[Stored items]
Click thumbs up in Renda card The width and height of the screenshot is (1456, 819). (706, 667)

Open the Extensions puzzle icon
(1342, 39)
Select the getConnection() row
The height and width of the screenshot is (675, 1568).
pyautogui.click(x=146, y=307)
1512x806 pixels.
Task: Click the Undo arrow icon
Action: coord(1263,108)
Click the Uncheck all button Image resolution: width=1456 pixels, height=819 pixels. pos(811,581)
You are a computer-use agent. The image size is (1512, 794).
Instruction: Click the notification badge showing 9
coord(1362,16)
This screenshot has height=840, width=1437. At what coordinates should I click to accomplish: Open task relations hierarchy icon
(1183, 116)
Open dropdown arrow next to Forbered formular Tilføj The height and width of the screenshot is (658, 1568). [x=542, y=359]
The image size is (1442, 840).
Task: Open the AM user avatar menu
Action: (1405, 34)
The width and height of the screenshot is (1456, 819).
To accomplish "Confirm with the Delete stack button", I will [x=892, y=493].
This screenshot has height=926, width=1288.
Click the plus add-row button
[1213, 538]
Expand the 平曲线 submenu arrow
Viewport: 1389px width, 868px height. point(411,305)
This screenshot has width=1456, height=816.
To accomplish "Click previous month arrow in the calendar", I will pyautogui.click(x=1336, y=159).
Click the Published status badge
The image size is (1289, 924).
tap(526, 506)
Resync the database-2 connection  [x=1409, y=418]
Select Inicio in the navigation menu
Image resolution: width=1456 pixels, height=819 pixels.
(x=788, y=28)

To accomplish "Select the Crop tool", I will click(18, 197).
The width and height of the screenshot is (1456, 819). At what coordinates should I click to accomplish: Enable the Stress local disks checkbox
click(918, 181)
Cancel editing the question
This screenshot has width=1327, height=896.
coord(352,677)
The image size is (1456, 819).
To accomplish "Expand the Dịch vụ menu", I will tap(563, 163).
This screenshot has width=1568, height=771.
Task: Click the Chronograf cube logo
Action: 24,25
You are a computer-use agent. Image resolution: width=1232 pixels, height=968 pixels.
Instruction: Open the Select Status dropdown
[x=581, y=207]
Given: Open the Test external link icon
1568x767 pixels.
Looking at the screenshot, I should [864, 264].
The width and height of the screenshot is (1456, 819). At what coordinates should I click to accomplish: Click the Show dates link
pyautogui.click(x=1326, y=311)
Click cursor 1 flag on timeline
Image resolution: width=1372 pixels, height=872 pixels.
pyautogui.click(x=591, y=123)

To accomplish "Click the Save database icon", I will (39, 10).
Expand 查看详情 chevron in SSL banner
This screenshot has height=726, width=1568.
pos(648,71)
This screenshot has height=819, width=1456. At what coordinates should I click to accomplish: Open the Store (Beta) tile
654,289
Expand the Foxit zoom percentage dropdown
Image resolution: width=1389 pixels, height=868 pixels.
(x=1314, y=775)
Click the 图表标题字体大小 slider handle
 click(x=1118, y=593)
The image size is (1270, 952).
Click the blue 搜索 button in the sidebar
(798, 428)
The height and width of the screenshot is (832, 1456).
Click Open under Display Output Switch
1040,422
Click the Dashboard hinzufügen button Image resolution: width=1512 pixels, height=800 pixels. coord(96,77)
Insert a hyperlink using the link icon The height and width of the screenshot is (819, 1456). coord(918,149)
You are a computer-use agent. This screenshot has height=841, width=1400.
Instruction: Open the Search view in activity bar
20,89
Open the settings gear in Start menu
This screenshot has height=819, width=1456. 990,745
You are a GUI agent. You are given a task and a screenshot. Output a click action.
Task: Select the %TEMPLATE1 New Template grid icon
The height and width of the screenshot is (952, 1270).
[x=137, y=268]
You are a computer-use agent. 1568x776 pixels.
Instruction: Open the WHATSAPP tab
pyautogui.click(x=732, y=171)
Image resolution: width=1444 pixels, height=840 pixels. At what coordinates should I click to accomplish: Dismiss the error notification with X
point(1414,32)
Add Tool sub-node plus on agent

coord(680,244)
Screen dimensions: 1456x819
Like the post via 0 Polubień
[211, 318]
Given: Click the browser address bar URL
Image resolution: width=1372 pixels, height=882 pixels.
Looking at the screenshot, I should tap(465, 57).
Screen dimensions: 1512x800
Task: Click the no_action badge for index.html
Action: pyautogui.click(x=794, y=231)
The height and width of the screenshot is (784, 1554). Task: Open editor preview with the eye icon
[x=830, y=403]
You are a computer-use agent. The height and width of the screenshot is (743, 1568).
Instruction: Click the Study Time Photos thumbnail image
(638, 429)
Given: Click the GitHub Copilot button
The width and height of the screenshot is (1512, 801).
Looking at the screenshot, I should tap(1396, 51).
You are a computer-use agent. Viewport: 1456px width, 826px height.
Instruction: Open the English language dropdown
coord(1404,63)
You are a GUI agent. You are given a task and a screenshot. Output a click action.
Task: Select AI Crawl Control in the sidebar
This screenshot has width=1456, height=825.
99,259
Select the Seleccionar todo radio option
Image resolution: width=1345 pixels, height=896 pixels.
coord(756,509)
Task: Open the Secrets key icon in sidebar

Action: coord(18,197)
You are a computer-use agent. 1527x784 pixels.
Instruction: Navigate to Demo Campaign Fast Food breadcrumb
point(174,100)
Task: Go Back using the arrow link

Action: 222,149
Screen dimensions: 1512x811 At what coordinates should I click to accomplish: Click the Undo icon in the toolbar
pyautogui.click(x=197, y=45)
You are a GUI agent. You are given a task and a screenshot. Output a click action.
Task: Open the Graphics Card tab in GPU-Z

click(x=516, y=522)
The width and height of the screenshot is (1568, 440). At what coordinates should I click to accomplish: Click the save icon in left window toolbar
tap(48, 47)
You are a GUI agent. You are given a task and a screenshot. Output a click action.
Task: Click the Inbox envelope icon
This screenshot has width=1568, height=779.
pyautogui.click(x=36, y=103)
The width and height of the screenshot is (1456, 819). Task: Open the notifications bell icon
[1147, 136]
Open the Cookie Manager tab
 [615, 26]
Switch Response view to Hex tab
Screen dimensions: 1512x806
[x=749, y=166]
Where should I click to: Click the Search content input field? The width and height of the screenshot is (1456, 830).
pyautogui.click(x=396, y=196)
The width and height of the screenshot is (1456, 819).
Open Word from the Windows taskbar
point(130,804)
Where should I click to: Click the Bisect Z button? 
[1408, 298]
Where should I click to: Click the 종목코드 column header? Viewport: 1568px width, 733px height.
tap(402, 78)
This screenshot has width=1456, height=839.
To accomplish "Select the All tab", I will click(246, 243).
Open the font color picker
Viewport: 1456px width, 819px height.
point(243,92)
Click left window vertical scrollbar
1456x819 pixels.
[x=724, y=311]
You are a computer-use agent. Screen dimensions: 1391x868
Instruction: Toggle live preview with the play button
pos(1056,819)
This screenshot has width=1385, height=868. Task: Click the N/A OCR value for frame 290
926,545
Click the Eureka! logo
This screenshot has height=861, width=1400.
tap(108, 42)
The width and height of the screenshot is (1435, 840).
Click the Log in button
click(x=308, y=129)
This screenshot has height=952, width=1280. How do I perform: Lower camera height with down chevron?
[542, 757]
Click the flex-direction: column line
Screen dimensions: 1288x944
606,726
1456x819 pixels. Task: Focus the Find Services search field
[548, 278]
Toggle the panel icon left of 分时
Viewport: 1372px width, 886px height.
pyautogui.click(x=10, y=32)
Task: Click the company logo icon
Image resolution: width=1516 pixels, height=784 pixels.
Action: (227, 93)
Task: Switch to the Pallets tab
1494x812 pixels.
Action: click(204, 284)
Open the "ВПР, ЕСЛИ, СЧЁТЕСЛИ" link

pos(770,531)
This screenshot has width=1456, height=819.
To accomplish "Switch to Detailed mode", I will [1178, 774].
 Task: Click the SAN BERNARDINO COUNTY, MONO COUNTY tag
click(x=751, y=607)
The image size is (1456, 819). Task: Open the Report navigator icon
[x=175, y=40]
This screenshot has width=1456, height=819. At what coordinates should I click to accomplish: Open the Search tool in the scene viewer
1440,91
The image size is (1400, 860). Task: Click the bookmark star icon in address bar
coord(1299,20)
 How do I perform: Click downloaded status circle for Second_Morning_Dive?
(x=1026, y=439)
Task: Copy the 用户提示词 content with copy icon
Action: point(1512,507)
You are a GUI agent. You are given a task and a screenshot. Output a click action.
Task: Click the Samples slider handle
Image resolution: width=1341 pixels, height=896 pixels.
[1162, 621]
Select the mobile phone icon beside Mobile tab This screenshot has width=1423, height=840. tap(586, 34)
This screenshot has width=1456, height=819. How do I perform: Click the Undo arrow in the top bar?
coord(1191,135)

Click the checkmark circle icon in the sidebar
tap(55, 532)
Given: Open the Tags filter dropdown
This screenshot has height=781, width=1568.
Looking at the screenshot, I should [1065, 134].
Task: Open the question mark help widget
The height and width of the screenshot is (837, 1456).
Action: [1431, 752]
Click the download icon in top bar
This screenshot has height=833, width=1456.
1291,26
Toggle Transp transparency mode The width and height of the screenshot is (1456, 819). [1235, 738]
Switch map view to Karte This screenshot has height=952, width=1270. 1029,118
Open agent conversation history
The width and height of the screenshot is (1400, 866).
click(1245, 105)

- _TASK BRIEF_:
Where a line above contains the word "mode", copy that line.

- _ANSWER BOX_:
To accomplish "Switch to Detailed mode", I will [1178, 774].
Toggle Transp transparency mode The width and height of the screenshot is (1456, 819). [1235, 738]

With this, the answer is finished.